Schließlich reichte Ex-Premierministerin Élisabeth Borne am Montagabend ihren Rücktritt ein, der eigentlich eher einer erzwungenen Entlassung gleichkam. Dass die 62-Jährige im Amt bleiben wollte, war bekannt. Doch nach einem schwierigen Jahr 2023, geprägt vom heftigen Widerstand gegen seine Rentenreform, gewaltsamen Unruhen in vielen französischen Städten und der umstrittenen Umsetzung eines scharfen Migrationsgesetzes, setzt Macron auf einen Neuanfang – auch und vor allem personell.
Baut Macron Attal als seinen Nachfolger auf?
Am Dienstagmittag wurde offiziell bestätigt, dass Attal Borne nachfolgt. Die Verzögerung zwischen beiden Ankündigungen vermittelte den Eindruck eines bis zuletzt schwankenden Präsidenten.

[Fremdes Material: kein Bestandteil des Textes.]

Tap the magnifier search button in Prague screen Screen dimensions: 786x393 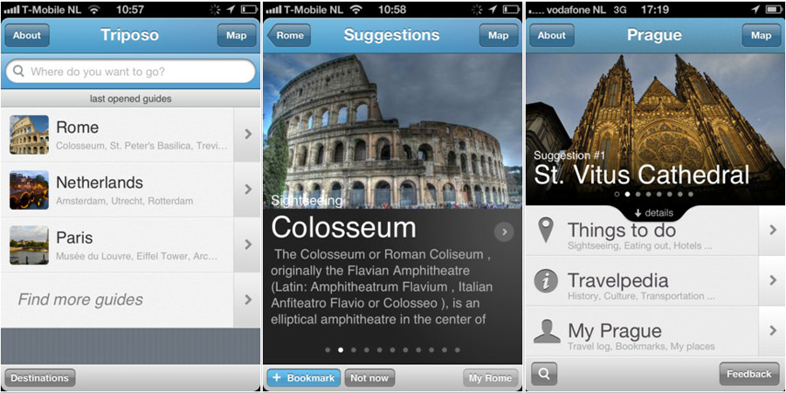click(x=544, y=374)
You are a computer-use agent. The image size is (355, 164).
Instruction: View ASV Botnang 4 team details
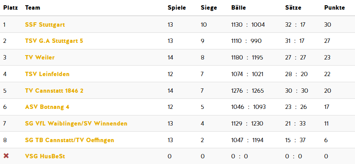coord(47,107)
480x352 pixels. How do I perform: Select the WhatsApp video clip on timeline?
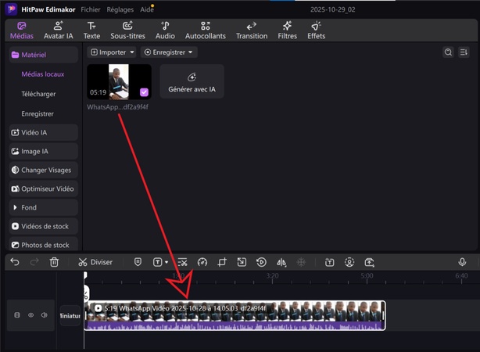235,315
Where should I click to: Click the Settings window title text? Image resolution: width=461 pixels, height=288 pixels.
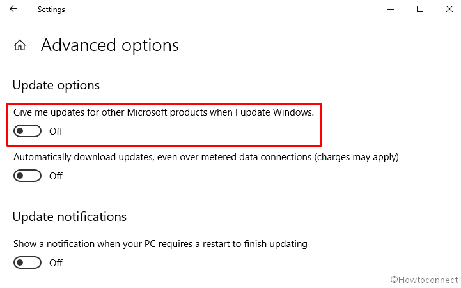pyautogui.click(x=51, y=10)
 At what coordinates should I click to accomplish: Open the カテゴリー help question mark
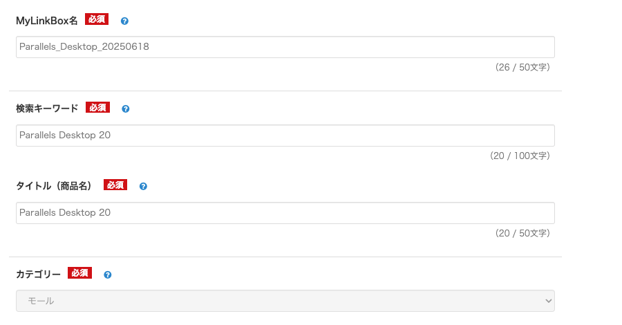108,275
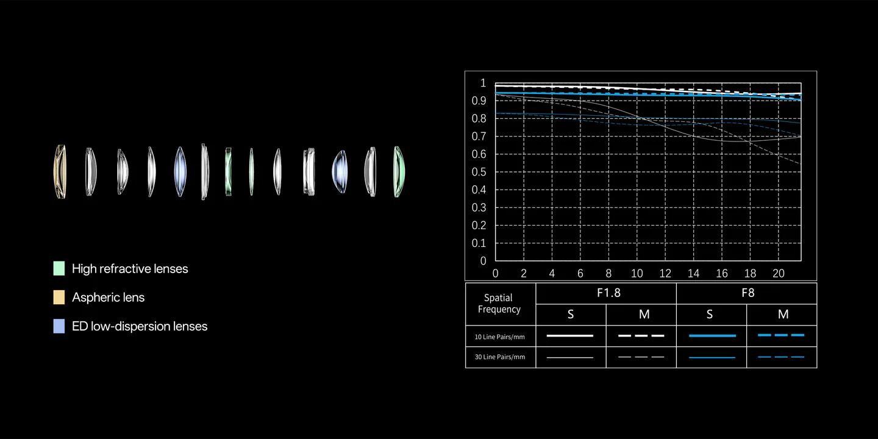Click the "10 Line Pairs/mm" row label
The width and height of the screenshot is (878, 439).
[499, 337]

Insidern zufolge hatten sich mehrere Schwergewichte aus seinem Umfeld gegen die Ernennung Attals gestemmt, in dem einige einen Konkurrenten sehen. Laut Verfassung kann Macron bei den Präsidentschaftswahlen 2027 nicht ein drittes Mal in Folge kandidieren. Viele Ehrgeizige stehen schon für seine Nachfolge bereit, von Wirtschaftsminister Bruno Le Maire bis Innenminister Gérald Darmanin. Und eben auch Gabriel Attal.
Dieser begann seine politische Karriere im Kabinett der früheren sozialistischen Gesundheitsministerin Marisol Touraine. Ein Jahr vor Macrons Wahl 2017 schloss er sich dessen Bewegung an. Er wurde Regierungssprecher, dann beigeordneter Minister für Haushaltsfragen und im Juli letzten Jahres Bildungsminister.

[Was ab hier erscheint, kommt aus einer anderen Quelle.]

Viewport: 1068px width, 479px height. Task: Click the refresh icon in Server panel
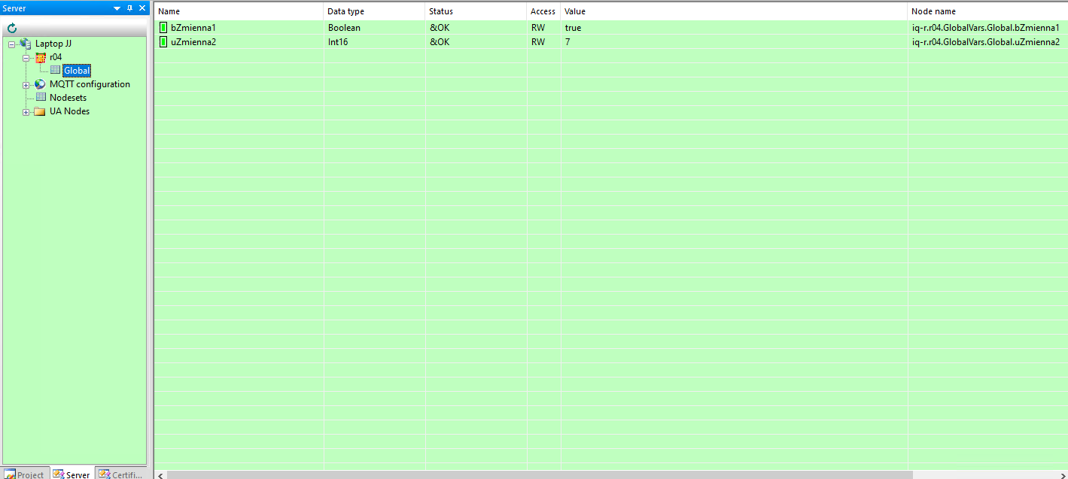pos(12,29)
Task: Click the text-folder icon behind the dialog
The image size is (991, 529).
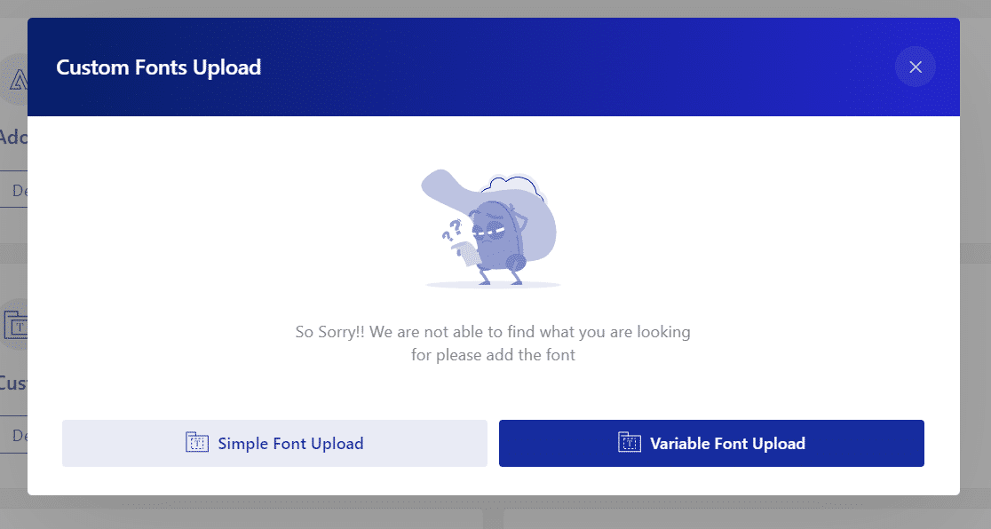Action: 15,327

Dort legte Attal einen viel beachteten Start hin, indem er ein Verbot für das Tragen islamischer Übergewänder, einen harten Kampf gegen Mobbing und einen „Wissensschock“ ankündigte. Schnell stieg er zu einem der beliebtesten Politiker des Landes auf. Er spricht Anhänger des linken wie des rechten Spektrums an. Wurde er deshalb an den Schlüsselposten befördert?

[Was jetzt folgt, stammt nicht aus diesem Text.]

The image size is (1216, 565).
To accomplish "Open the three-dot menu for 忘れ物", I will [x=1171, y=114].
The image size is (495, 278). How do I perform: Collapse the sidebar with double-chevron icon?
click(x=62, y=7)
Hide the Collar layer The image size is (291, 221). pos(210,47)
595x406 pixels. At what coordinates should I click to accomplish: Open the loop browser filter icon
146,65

Attal bietet viele Ähnlichkeiten zu Macron
Er setze auf Attals „Energie und Engagement“, betonte der Präsident am Dienstag. Macron wolle sich „an dessen Beliebtheit in den Umfragen anhängen“, spottete der Chef des rechtsextremen Rassemblement National (RN), Jordan Bardella. Der Linkspolitiker Jean-Luc Mélenchon höhnte, Attal werde wieder zum Regierungssprecher: „Der präsidentielle Monarch regiert allein mit seinem Hof.“
Da mit Élisabeth Borne die gesamte Regierung zurücktrat, soll in den kommenden Tagen ein neues Kabinett aufgestellt werden. Allerdings zeigen sich Beobachter skeptisch, ob Macron so die aktuelle Krise überwinden kann. „Ein neuer Premierminister lässt die Menschen in Frankreich kalt“, sagte Eddy Vautrin-Dumaine vom Analyseinstitut Kantar Public. „Sie erwarten eher, dass die Regierung einen klaren Weg weist.“ Es sei weiterhin unklar, was diese konkret vorhabe.
Möglicherweise versucht Macron bereits einen Nachfolger aufzubauen, der ihm ähnelt. Er selbst wurde mit nur 39 Jahren zum Präsidenten gewählt. Beide Männer gelten als liebenswürdig im Umgang und dennoch als einzelgängerisch.
In einem langen Hintergrundartikel über „den stutzig machenden Monsieur Attal“ im Magazin „L’Express“ beschrieb diesen der Journalist Erwan Bruckert als „Kontroll-Freak“ und Einzelkämpfer. „Nichts kann ihn aufhalten und er wagt alles“, sagte Bruckert. Ein Urteil, das auch auf Macron zutreffen würde.